Remember Those Giant Killer Y2K Robots? Paper Girls volume 4

 

Cover of Paper Girls volume 4

Review:

One of the great strengths of the third volume on this Eisner Award-winning Paper Girls series was its narrowed focus on the four girls, plus new characters Wari and Qanta. No distractions of the Old Timers vs Teens sub-plots, no wondering about Grand Father and his cathedral of acolytes. Not even any nods to 1980s nostalgia or contemporary realities, as delightful as those references could be.

All those complicating plot elements and more come roaring back in this fourth volume. KJ, Mac, Erin and Tiffany land in Cleveland in the early hours of January 1st, 2000. The creative team of writer Brian K. Vaughan and Cliff Chiang does their usual solid job of inserting period references into the dialog and visuals. Through the eyes of our displaced foursome, even a 12-year jump into the future brings them to an amazing place.

Well, except for the giant killer mecha bots battling all around Cleveland, ones that apparently only Tiffany can see. Let's come back to those bots shortly.

Our pre-teens find themselves separated again. This time Tiffany is the one who lands in a different corner of the city. After saving a cop's life, she makes her way to her old home and meets her 24-year-old self, who has made some questionable life choices, ones that young-Tiffany strongly dislikes.

The other three girls set out to solve the question of how Folding locations get secretly coded and communicated to the Teens in their war with the Old-Timers. This leads them to a late-middle-aged woman of questionable sanity, and who has no desire to let them leave freely.

◆ GIVEN RECORDS

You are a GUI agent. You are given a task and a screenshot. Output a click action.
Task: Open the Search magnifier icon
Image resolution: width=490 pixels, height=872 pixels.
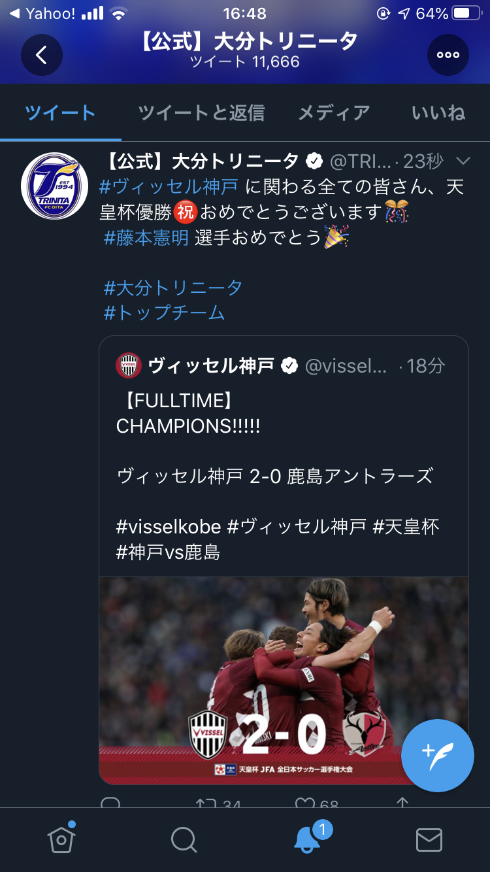tap(184, 839)
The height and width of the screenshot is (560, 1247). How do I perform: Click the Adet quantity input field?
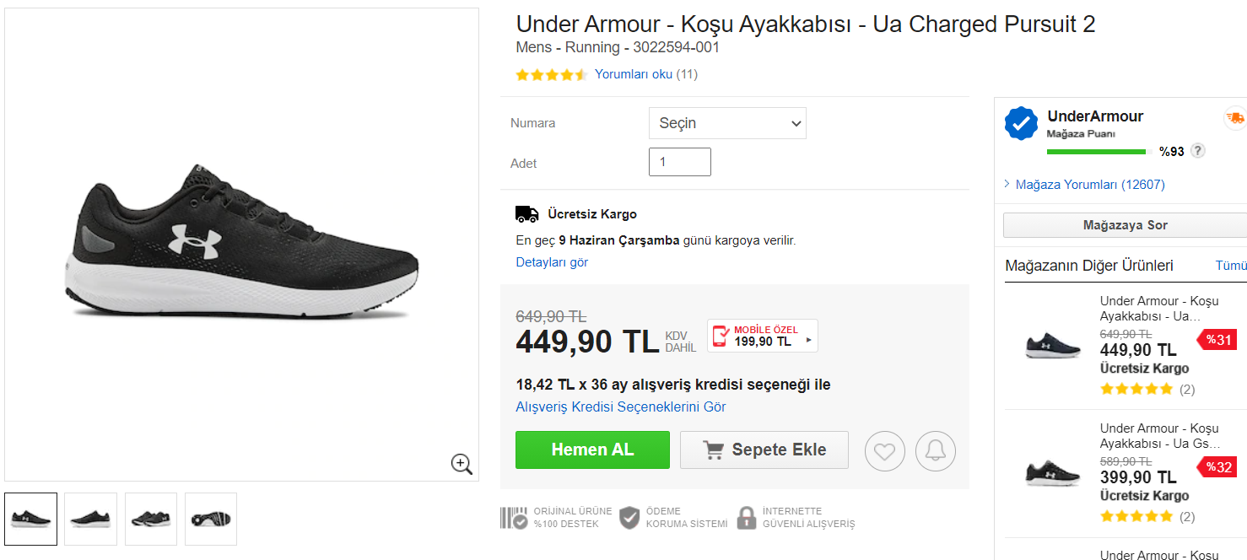pyautogui.click(x=680, y=162)
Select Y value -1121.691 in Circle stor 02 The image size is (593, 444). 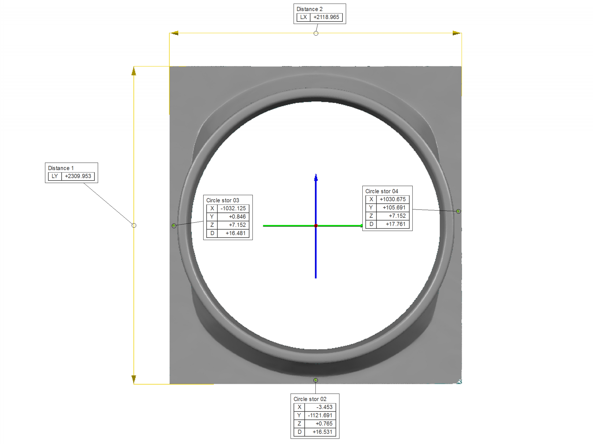[x=320, y=415]
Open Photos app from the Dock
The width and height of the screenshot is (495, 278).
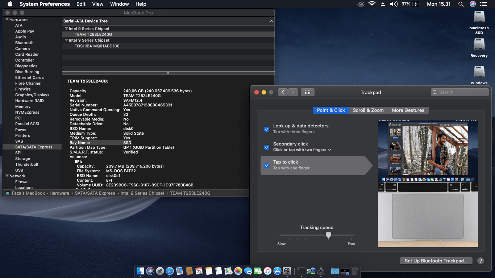tap(238, 271)
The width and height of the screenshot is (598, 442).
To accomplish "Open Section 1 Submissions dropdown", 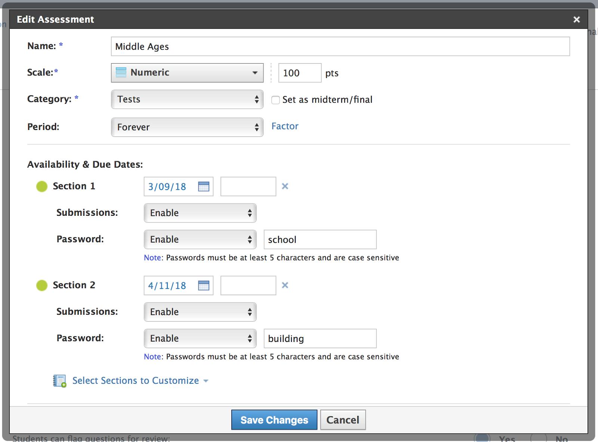I will pyautogui.click(x=200, y=213).
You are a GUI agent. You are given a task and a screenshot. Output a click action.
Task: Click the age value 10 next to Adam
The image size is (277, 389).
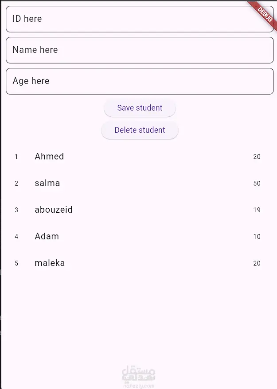(257, 237)
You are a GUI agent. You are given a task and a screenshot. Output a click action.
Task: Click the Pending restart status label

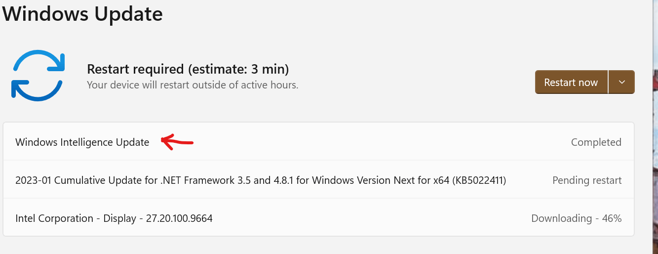coord(587,180)
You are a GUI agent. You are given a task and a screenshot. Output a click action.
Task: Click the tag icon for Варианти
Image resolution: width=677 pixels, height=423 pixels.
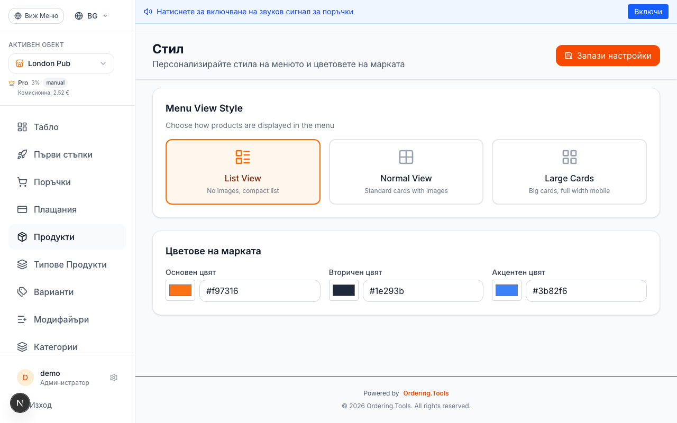[x=22, y=292]
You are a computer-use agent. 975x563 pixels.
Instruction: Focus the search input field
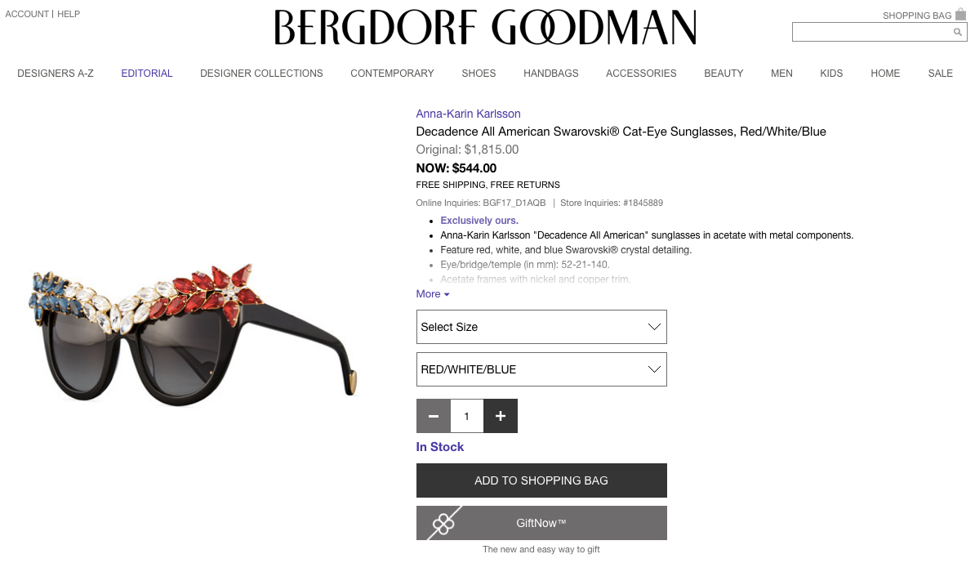click(x=872, y=32)
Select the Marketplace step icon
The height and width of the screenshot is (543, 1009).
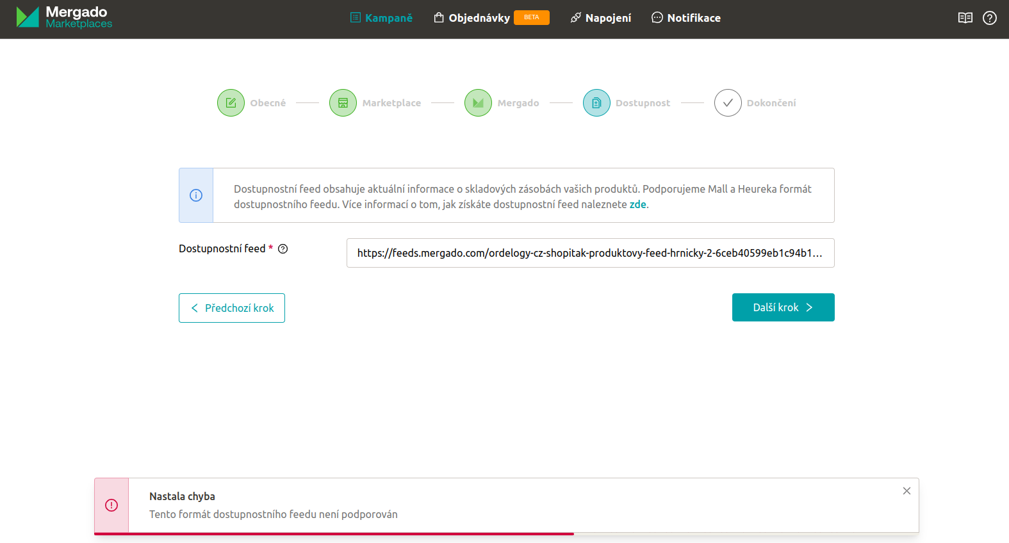pyautogui.click(x=343, y=102)
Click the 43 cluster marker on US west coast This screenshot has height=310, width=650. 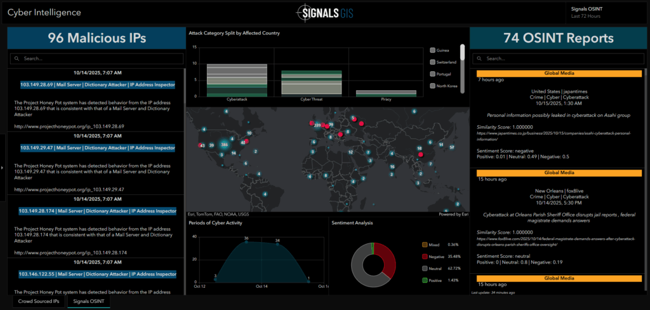pos(202,145)
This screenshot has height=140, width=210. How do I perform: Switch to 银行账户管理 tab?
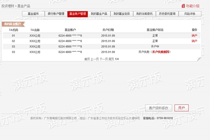coord(56,14)
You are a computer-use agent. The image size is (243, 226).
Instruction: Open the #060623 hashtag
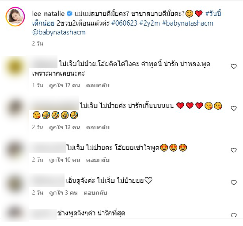[x=124, y=23]
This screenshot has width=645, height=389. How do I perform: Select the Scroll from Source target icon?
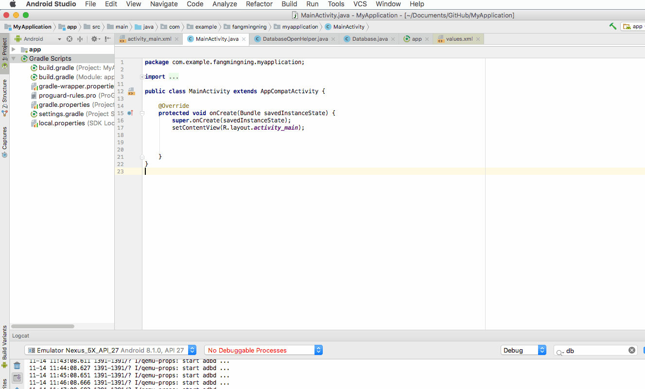[70, 38]
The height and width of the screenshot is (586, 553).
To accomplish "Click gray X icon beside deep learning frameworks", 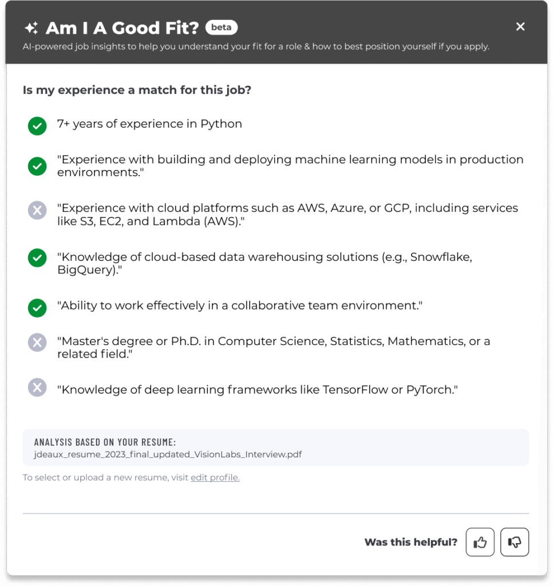I will 37,387.
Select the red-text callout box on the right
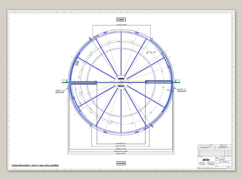Viewport: 242px width, 180px height. click(182, 90)
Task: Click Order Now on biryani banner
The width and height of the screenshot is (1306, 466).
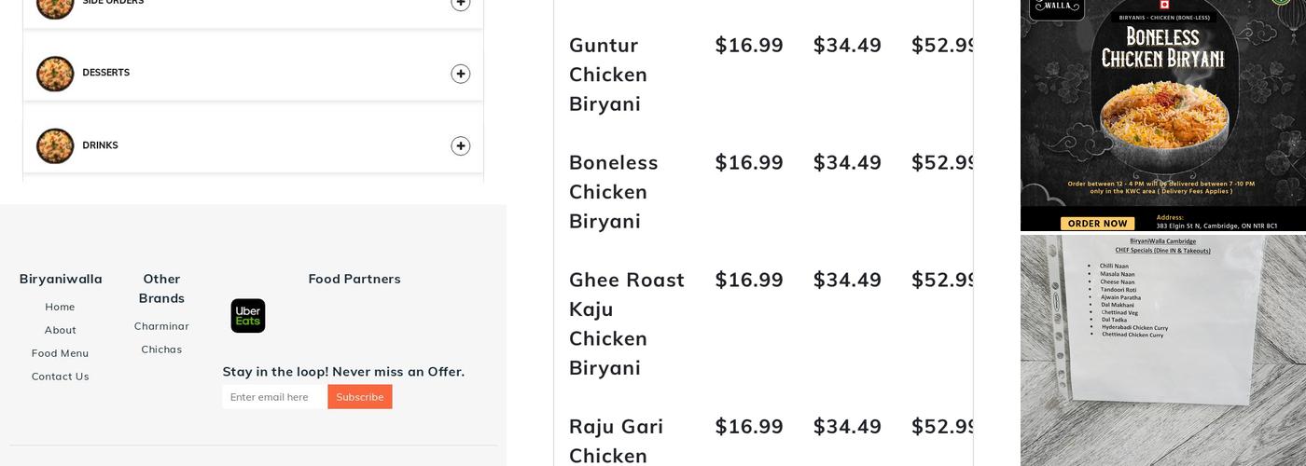Action: 1097,224
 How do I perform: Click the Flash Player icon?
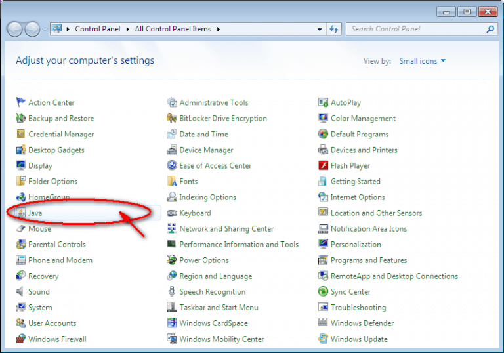click(x=323, y=165)
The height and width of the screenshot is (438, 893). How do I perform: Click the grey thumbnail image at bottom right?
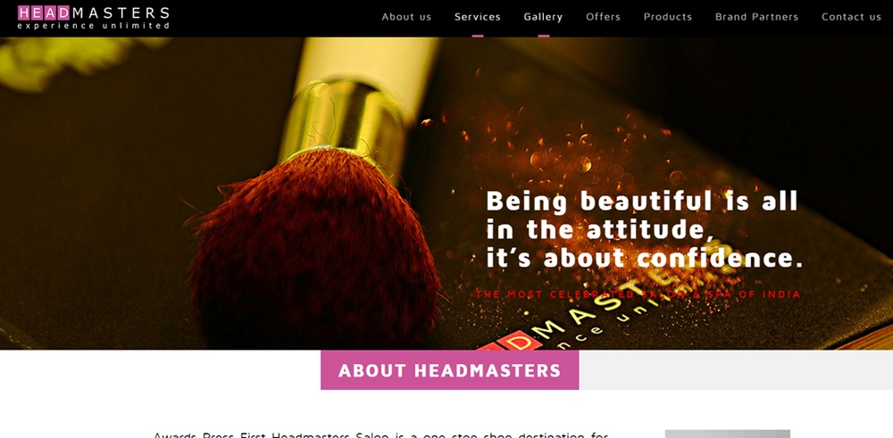[727, 434]
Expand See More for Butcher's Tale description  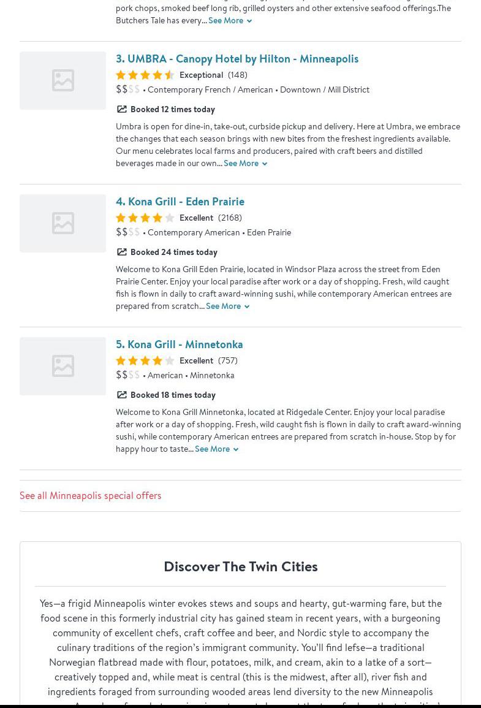(230, 21)
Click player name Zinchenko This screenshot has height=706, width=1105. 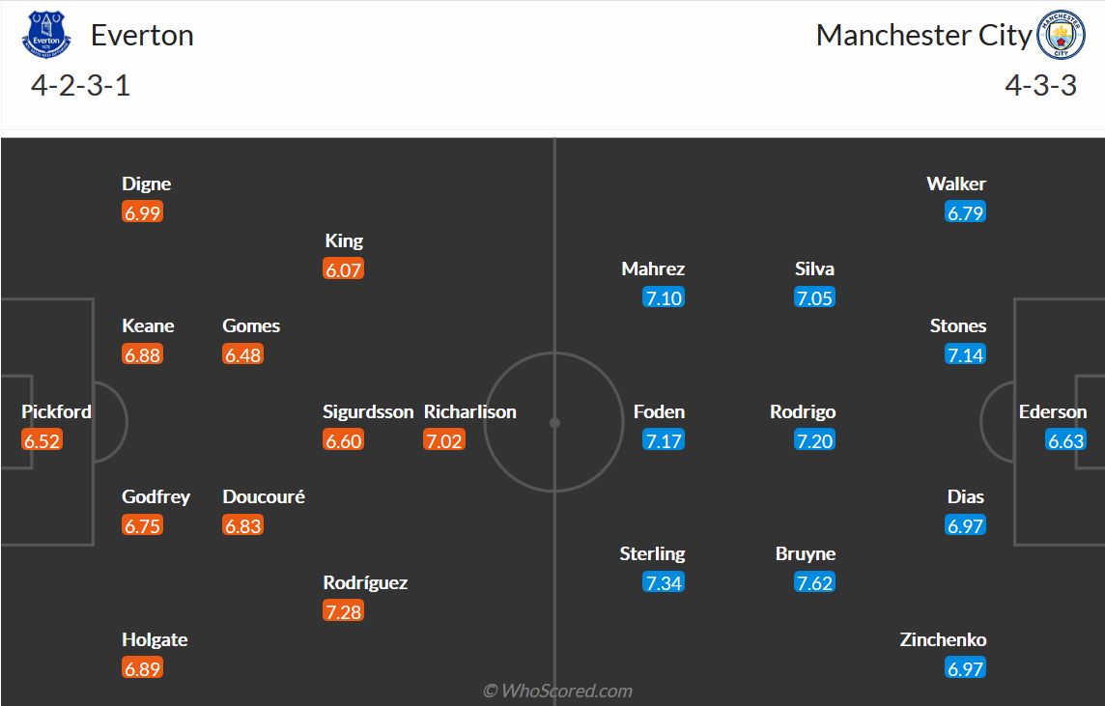(x=943, y=639)
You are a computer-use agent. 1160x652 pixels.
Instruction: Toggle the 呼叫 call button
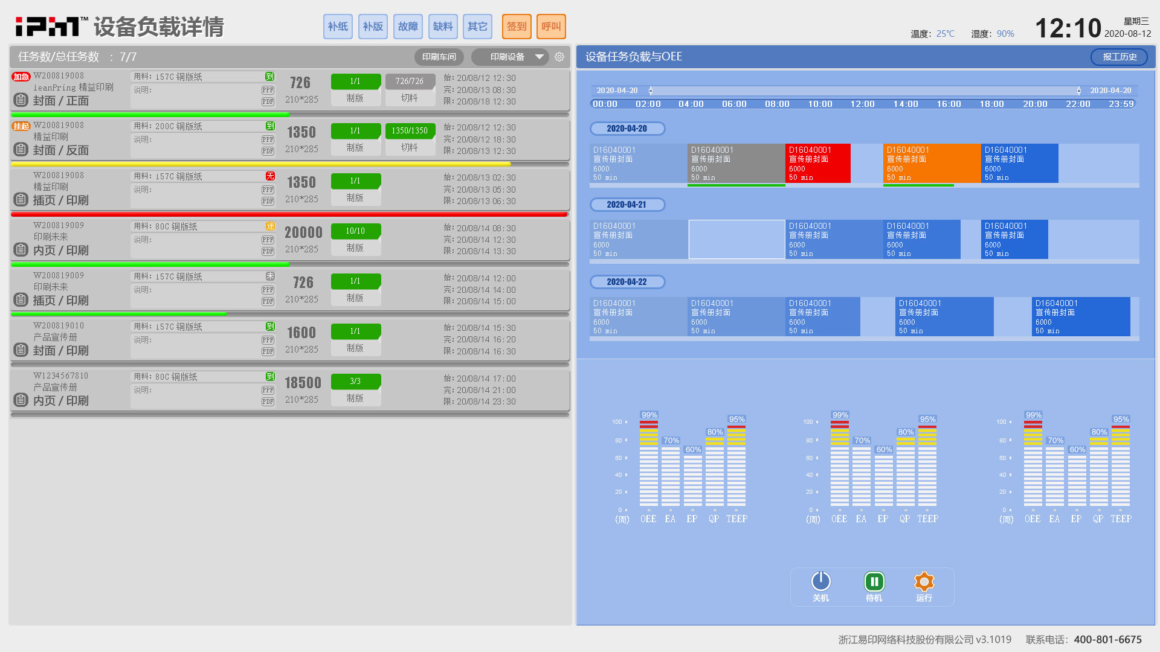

◆ PROMPT
Extend the Paper Girls volume 4 review past its final paragraph, continuing from its last sentence.

◆ RESPONSE BELOW
This is the most violent book of the series so far, with our old woman cartoonist blowing away several Old-Timers, who in return fry her to a crisp, along with several others, and these are far from the only deaths and injuries in these pages. And again, there are the battling giant mecha robots throughout.

Vaughan has a clear overall vision for his characters and story, but so many elements collide here that it feels muddled and confusing. And the turn toward giant battle bots is unnecessary, with so many other elements of the war over time between these two sides. In so many places the future tech has been imaginative and well-handled, but these bots turn us toward a sub-genre of sci-fi / fantasy that is not helpful or especially interesting.

Chiang's drawings are up to the task, with light blasts and dripping gore as needed, yet he manages to retain an infusion of beauty throughout. And the subtle touches like Erin crossing herself with holy water before a large confrontation add to the character and insert some measured pacing to this most breakneck of books in the series.

Overall, the story remains solid but needs to gather itself back into a tighter focus for the final couple volumes.


Description:

Brian K. Vaughan and Cliff Chiang’s Eisner Award winning series Paper Girls is coming Amazon Prime Video in July 2022!

The mind-bending, time-warping adventure from BRIAN K. VAUGHAN and CLIFF CHIANG continues, as intrepid newspaper deliverer Tiffany is launched from the prehistoric past into the year 2000! In this harrowing version of our past, Y2K was even more of a cataclysm than experts feared, and the only person who can save the future is a 12-year-old girl from 1988.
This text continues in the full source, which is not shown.